What is expected: Copy word for word the passage of the patch discussion below, starting with "On 04/04/2014 02:54" and going on through "struct in virstoragetest.".

Exercise text:
#####

On 04/04/2014 02:54 AM, Peter Krempa wrote:
On 04/04/14 06:32, Eric Blake wrote:
> I'm about to add fields to virStorageFileMetadata, which means
> also adding fields to the testFileData struct in virstoragetest.
> Alas, adding even one pointer on an x86_64 machine gave me a
> dreaded compiler error:
>
> virstoragetest.c:712:1: error: the frame size of 4208 bytes is larger than 4096 bytes
[-Werror=frame-larger-than=]
>
> After some experimentation, I realized that each test was creating
> yet another testChainData (which contains testFileData) on the stack;
> forcing the reuse of one of these structures instead of creating a
> fresh one each time drastically reduces the size requirements. While
> at it, I also got rid of a lot of intermediate structs, with some
> macro magic that lets me directly build up the destination chains
> inline.
Unfortunately it's not completely trivial to understand what's happening
on the first glance.
I'll expand the commit message before pushing. Basically,
-#define TEST_ONE_CHAIN(id, start, format, chain, flags)

#####

Records supplied:
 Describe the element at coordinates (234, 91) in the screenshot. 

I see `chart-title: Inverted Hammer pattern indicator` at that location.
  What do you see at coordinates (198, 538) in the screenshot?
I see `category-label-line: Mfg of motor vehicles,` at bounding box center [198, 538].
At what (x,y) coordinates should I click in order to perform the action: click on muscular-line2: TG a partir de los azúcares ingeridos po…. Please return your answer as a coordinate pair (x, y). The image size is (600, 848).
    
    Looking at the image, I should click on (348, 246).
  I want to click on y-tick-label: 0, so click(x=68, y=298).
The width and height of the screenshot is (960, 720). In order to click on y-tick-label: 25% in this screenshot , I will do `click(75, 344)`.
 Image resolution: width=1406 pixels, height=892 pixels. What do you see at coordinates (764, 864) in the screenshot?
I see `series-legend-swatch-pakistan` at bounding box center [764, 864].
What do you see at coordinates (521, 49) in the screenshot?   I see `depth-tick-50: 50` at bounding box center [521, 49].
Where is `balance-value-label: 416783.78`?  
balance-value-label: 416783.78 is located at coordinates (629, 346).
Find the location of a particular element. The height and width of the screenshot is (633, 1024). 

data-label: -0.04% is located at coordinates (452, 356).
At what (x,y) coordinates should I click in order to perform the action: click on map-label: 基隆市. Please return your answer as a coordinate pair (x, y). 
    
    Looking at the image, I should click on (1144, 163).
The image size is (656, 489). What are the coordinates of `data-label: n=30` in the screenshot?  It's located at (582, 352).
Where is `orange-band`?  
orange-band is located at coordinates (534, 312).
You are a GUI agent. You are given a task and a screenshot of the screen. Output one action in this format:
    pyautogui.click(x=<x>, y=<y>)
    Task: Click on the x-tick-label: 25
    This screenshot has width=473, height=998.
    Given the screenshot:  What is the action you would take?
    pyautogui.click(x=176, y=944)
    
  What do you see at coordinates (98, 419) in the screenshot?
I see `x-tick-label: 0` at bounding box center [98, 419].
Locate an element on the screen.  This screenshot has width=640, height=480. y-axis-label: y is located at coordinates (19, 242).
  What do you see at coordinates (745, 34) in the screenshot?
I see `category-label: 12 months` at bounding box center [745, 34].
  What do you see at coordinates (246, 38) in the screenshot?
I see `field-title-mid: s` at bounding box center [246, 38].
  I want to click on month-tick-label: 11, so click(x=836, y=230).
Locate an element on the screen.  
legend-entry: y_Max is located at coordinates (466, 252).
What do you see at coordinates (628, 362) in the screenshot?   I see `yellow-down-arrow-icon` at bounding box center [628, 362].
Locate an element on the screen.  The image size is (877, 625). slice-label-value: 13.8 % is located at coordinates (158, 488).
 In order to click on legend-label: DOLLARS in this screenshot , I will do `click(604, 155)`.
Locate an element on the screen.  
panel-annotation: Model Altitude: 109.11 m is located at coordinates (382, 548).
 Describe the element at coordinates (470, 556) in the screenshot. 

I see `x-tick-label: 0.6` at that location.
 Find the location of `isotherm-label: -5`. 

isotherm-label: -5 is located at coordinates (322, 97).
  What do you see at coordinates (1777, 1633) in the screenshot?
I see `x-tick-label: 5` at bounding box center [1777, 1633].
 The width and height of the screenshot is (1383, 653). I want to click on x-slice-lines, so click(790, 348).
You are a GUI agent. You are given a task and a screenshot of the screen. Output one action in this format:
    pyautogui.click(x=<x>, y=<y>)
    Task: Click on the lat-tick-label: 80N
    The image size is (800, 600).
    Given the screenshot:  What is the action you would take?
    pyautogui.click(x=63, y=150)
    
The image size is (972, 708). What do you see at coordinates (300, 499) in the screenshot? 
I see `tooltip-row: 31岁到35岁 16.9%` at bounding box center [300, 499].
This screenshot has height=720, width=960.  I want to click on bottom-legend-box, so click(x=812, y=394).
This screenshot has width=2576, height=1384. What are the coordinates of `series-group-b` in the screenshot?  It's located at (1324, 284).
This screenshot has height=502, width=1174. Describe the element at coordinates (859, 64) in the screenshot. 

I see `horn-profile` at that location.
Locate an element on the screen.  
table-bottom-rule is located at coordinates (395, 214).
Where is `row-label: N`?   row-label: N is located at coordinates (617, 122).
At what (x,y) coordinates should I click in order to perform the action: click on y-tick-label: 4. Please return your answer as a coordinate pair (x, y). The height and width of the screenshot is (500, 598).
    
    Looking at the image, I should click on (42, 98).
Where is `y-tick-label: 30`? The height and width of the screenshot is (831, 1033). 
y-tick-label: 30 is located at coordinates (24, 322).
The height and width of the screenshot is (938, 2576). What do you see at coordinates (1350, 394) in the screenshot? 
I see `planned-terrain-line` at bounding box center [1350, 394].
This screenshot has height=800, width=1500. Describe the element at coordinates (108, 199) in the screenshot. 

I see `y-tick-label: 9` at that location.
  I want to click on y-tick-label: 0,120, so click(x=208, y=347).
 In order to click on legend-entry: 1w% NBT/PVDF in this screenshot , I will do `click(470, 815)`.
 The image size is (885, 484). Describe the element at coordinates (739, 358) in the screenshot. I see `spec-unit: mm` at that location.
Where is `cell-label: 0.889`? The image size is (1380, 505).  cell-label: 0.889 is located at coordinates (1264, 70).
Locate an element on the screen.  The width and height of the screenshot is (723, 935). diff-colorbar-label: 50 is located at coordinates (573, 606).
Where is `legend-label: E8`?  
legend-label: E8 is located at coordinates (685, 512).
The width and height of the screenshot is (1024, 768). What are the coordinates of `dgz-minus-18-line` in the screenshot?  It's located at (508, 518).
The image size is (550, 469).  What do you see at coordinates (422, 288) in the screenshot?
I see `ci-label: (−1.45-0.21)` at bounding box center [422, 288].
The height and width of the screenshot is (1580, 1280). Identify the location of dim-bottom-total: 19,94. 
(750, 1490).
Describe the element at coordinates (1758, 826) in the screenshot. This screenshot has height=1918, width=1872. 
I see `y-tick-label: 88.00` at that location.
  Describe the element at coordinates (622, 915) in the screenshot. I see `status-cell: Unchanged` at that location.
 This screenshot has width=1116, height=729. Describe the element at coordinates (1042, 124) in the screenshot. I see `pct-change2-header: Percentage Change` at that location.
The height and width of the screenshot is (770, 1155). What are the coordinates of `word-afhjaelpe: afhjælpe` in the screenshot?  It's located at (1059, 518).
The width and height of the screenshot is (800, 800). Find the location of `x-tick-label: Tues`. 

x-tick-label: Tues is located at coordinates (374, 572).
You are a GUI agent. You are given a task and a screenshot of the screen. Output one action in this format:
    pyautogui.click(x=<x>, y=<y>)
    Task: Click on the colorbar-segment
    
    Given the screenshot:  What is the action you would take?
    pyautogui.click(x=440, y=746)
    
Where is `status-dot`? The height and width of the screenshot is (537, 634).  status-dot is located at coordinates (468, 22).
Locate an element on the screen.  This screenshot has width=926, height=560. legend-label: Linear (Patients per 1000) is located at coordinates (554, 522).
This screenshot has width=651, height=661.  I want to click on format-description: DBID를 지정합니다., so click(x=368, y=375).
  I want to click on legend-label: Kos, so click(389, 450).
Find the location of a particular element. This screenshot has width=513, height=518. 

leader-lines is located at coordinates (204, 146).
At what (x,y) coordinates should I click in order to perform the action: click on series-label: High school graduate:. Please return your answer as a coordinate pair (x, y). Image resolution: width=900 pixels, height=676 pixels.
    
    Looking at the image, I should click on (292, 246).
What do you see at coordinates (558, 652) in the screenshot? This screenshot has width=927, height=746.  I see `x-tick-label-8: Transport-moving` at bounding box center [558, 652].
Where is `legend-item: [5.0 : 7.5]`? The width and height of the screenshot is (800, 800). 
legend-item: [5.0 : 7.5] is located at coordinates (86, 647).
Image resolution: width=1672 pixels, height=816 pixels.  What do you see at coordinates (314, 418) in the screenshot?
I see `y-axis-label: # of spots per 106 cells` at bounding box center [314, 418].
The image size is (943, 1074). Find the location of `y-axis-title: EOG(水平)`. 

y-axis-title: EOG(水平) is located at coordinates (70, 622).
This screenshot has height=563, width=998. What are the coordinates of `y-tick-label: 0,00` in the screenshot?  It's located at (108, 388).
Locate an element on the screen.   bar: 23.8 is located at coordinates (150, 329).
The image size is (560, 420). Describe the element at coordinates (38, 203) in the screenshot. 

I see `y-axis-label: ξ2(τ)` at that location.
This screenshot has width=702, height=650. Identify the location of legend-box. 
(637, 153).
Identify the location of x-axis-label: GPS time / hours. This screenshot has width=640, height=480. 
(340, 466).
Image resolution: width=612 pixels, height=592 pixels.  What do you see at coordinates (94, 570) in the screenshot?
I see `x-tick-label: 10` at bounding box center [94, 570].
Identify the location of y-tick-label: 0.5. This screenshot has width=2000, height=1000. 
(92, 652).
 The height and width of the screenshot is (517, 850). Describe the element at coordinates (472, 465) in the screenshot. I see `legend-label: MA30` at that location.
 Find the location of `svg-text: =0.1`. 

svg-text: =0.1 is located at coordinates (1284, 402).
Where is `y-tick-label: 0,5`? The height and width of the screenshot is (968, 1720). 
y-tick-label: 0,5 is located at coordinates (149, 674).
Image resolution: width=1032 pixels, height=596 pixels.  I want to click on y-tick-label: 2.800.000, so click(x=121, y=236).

#####

The completed task:
On 04/04/2014 02:54 AM, Peter Krempa wrote:
On 04/04/14 06:32, Eric Blake wrote:
> I'm about to add fields to virStorageFileMetadata, which means
> also adding fields to the testFileData struct in virstoragetest.